The FRC, which among other functions, sets codes of conduct and standards for accounting, auditing and actuarial work, conducts annual reviews of audits of Britain’s biggest companies to ensure they meet certain standards.
“At a time when public trust in business and in audit is in the spotlight, the Big 4 must improve the quality of their audits and do so quickly. They must address urgently several factors that are vital to audit, including the level of challenge and skepticism by auditors, in particular in their bank audits,” said Stephen Haddrill, CEO, FRC in a statement released June 2018.
Overall results of 8 inspected firms showed that 72% of audits done by the firms in 2017/18 required no more than limited improvements compared with 78% in 2016/17. Among FTSE 350 company audits, 73% required no more than limited improvements against 81% in the prior year,
“Firms must strenuously renew their efforts to improve audit quality to meet the legitimate expectation of investors and other stakeholders,” added Haddrill.
In what is now becoming a growing assault on the holier-than-thou reputation of the ‘Big 4’ that were previously the personification of accounting integrity, FRC faulted the 4 firms for “failure to challenge management and show appropriate skepticism across their audits and poorer results for audits of banks.”
KPMG’s performance is unacceptable
While FRC noted problems at all the Big 4 firms, it singled out KPMG for the consistent poor quality of its work.
“There has been an unacceptable deterioration in quality at one firm, KPMG. 50% of KPMG’s FTSE 350 audits required more than just limited improvements, compared to 35% in the previous year. As a result, KPMG will be subject to increased scrutiny by the FRC,” said the statement.
FRC further noted that overall quality of the KPMG audits inspected in the year, and “indeed the decline in quality over the past five years, is unacceptable and reflects badly on the action taken by the previous leadership, not just on the performance of front line teams.”

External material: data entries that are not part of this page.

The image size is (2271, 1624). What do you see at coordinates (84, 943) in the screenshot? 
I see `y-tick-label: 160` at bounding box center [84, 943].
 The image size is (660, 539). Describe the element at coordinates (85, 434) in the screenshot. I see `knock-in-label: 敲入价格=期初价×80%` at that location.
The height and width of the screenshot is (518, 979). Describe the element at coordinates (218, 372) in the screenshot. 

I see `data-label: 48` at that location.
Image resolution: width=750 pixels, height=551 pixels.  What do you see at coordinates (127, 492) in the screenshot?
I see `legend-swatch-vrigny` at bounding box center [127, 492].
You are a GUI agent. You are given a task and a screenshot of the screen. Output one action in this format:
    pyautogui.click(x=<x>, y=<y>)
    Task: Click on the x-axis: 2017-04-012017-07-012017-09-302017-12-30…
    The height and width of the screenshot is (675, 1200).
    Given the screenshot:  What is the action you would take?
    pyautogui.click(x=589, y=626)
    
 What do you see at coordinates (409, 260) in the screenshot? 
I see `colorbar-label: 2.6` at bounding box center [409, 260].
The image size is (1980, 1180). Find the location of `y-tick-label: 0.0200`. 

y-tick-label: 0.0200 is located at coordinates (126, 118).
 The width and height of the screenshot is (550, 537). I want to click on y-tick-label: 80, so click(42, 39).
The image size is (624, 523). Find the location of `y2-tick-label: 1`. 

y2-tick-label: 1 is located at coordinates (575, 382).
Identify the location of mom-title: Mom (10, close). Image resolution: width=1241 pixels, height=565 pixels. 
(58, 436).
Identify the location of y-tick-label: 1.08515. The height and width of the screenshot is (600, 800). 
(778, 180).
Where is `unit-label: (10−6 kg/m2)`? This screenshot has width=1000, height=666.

FRC said, they would this year increase scrutiny of all KPMG audits which would see them inspect up to “25% more KPMG audits over its 2018/19 cycle of work; and monitoring closely the implementation of the firm’s Audit Quality Plan.”
KPMG which has had to pay over $1 billion in fines across the world since 2003, run into trouble early this year following an April 2018, ban by the South African government on KPMG from auditing public institutions. This was followed by a ban by Barclays amongst many other companies in South Africa.
Declining performance at PwC, Deloitte & EY
Out of the 347 audits done by Ernst & Young including a total 55 companies listed on the London Stock Exchange, 67% were found as “requiring no more than limited improvements, compared with 88% in 2016/17. This is against an industry standard of more than 90%, something that the FRC said was a “disappointing outcome in comparison to the progress made in the previous two years.”
PwC also fell short of the standard, declining to 82% out of 586 audits inspected compared with 93% in 2016/17. Only 76% of the inspected 413 audits done by Deloitte met the standard compared with 78% in 2016/17.
Four other firms, inspected by FRC; BDO, GT, Mazars and Moore Stephens all showed “general improvements in the quality of inspected audits.”
Of the 8 inspected firms, only 5: KPMG, PwC, Deloitte, Ernst & Young and BDO have offices in Uganda and are believed to control more than 80% of the lucrative blue-chip companies.